In Europe, one of the interlocutors of the Nicaraguan conservatives is José Ramón Bauzá. A self-serving, Spanish, conservative politician, member of the Committee on Foreign Relations and the Delegation for Relations with the United States in the European Parliament, Bauzá lamented in a recent article that the Spanish government is not aligned with Washington in Latin America. “Washington has very important interests in the region and is running out of patience,” he said. Bauzá was commenting on the debate in the US Senate during the confirmation session of Julissa Reynosa as ambassador in Madrid.

Senator Bob Menendez, chairman of the Senate Foreign Relations Committee – “with a direct line to President Joe Biden,” said Bauzá – recalled that Spaniards “would not want us to behave in their hemisphere as they do in ours”. “A reminder that leaves no doubt about the consequences of running out of patience on our main ally,” said Bauzá.

A comment that makes clear the need for a permanent and coordinated presence of Latin American progressive parties in the region, if we want a hemisphere that is also ours.
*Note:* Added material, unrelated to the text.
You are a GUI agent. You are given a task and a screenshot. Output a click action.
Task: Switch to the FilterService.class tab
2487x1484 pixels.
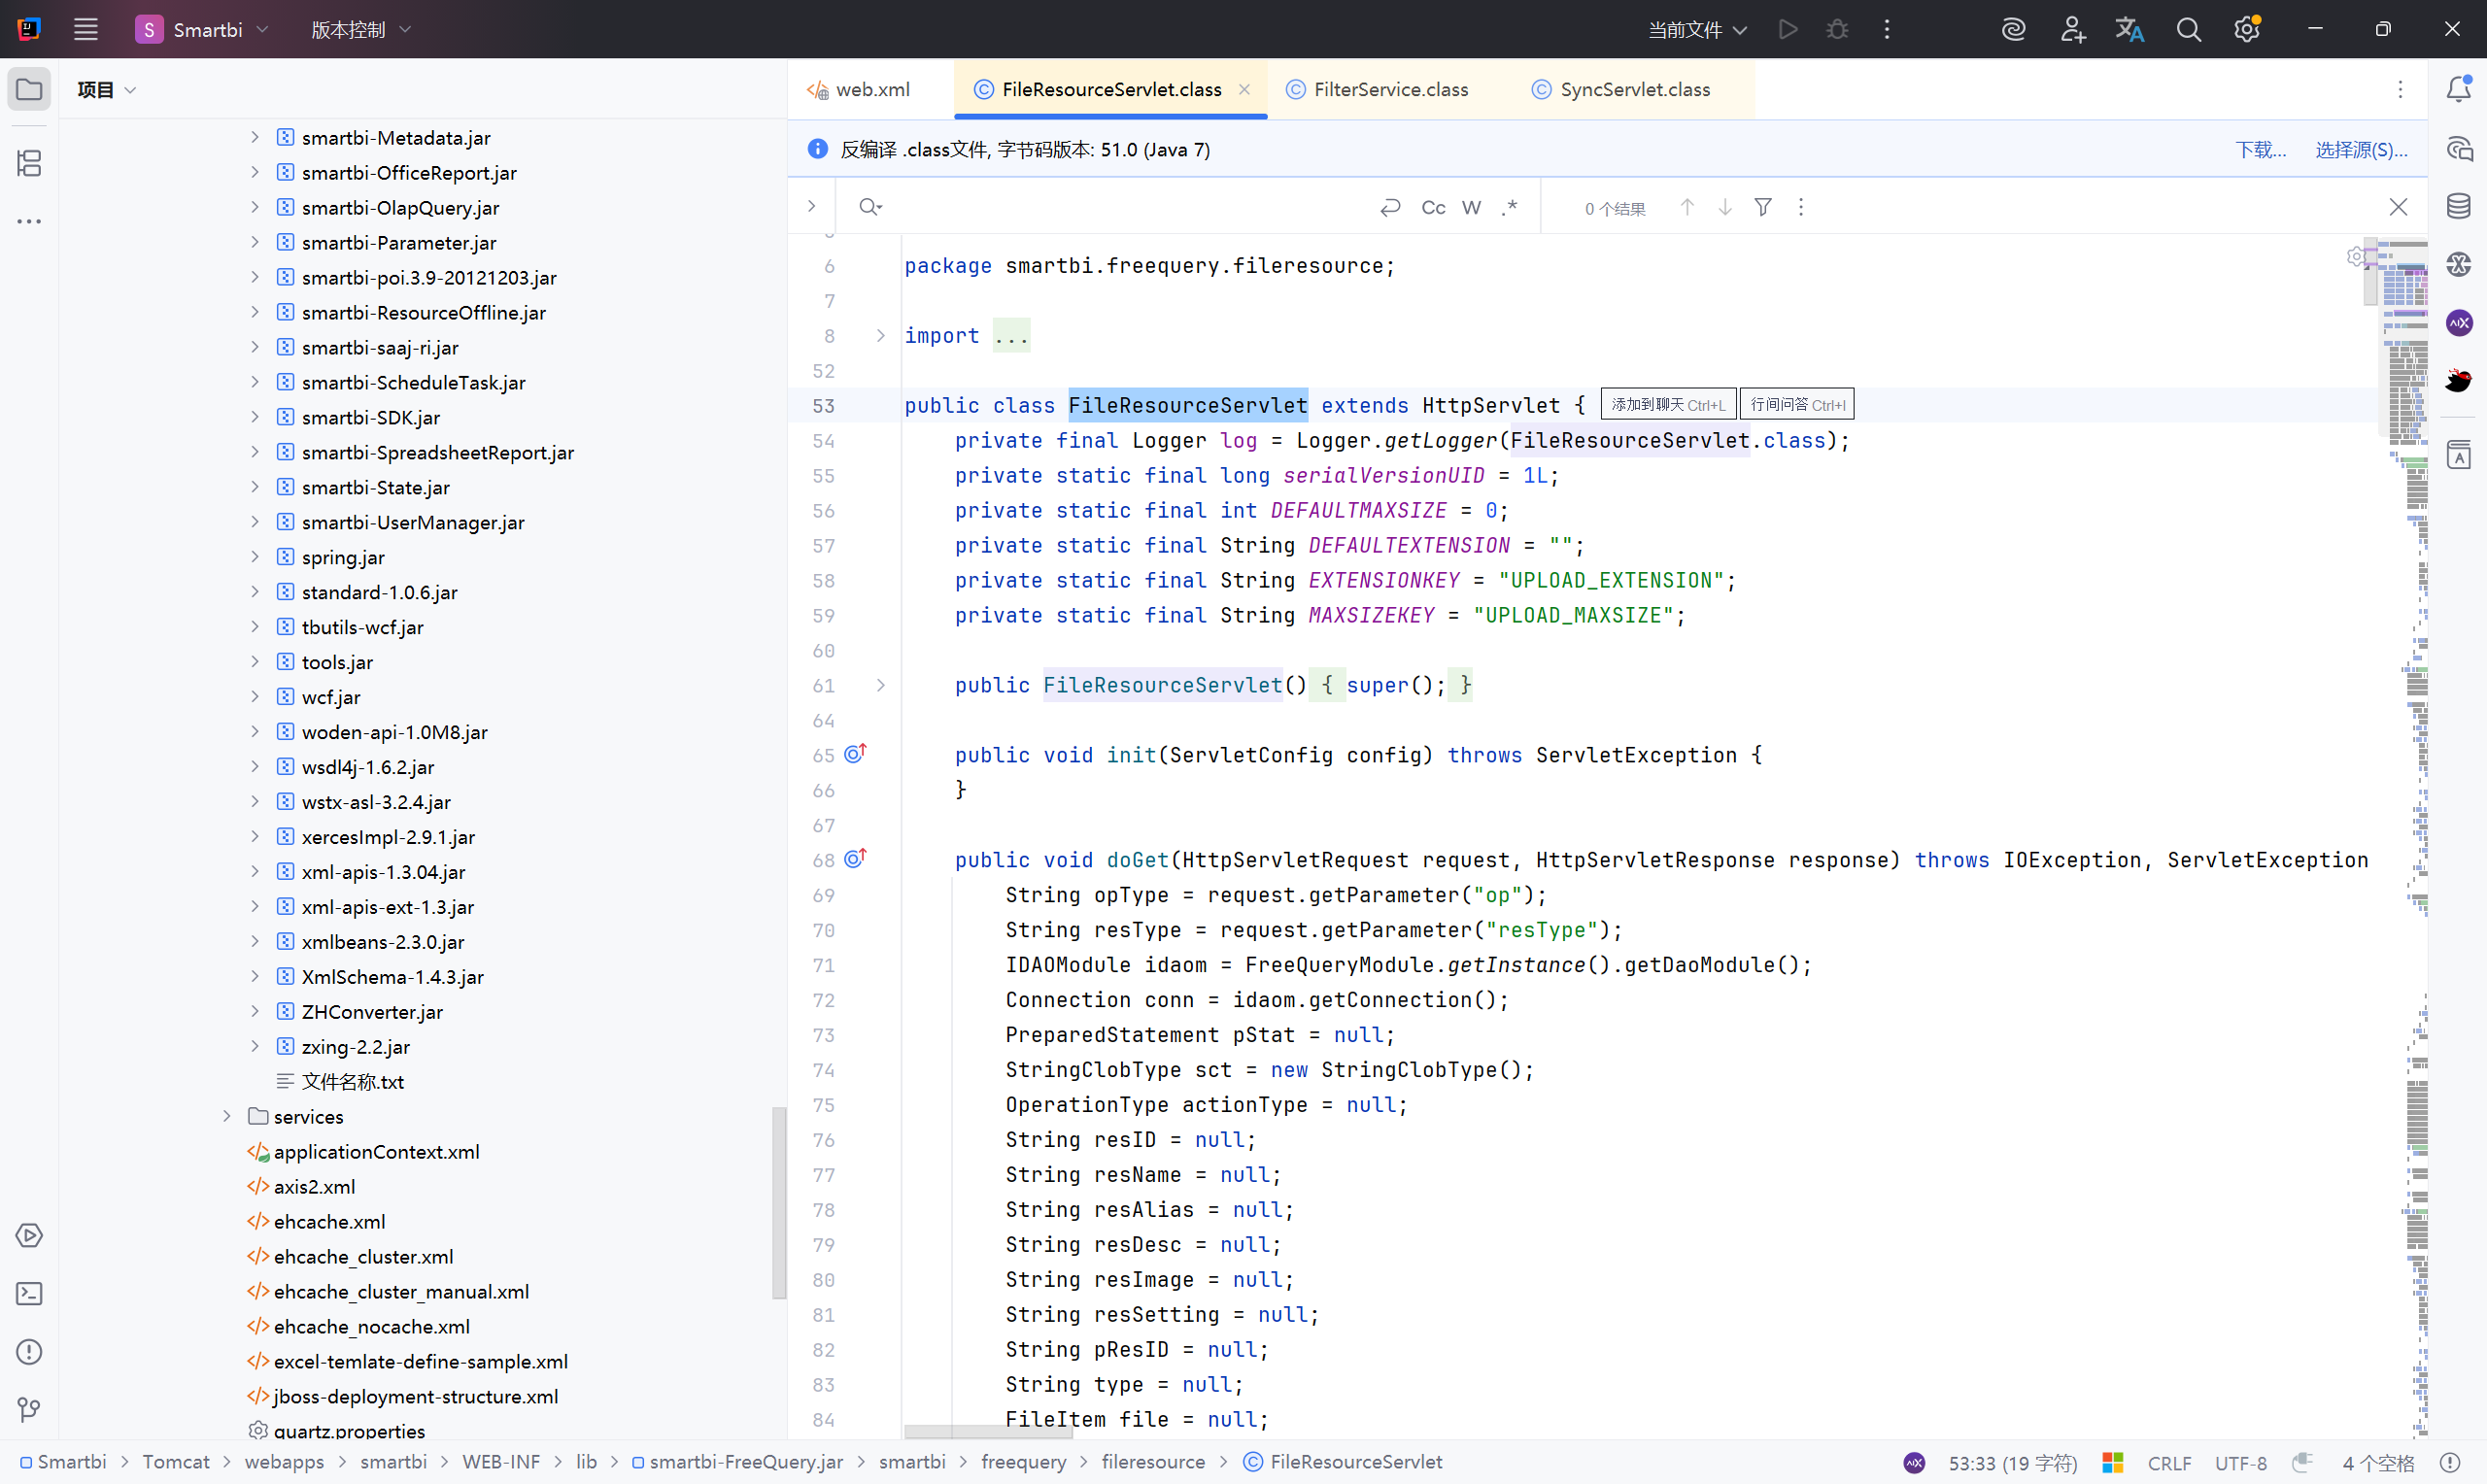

It would be regrettable if on November 8 the only interlocutors for the Nicaraguan opposition were Bob Menendez and Bauzá. It would be better if Lula and Mujica, Fernández and Correa and López Obrador also made a dialogue with the South possible. Gotta get on the carousel!

*Gilberto Lopes is a journalist, PhD in Society and Cultural Studies from the Universidad de Costa Rica (UCR). author of Political crisis of the modern world (Uruk).

Translation: Fernando Lima das Neves.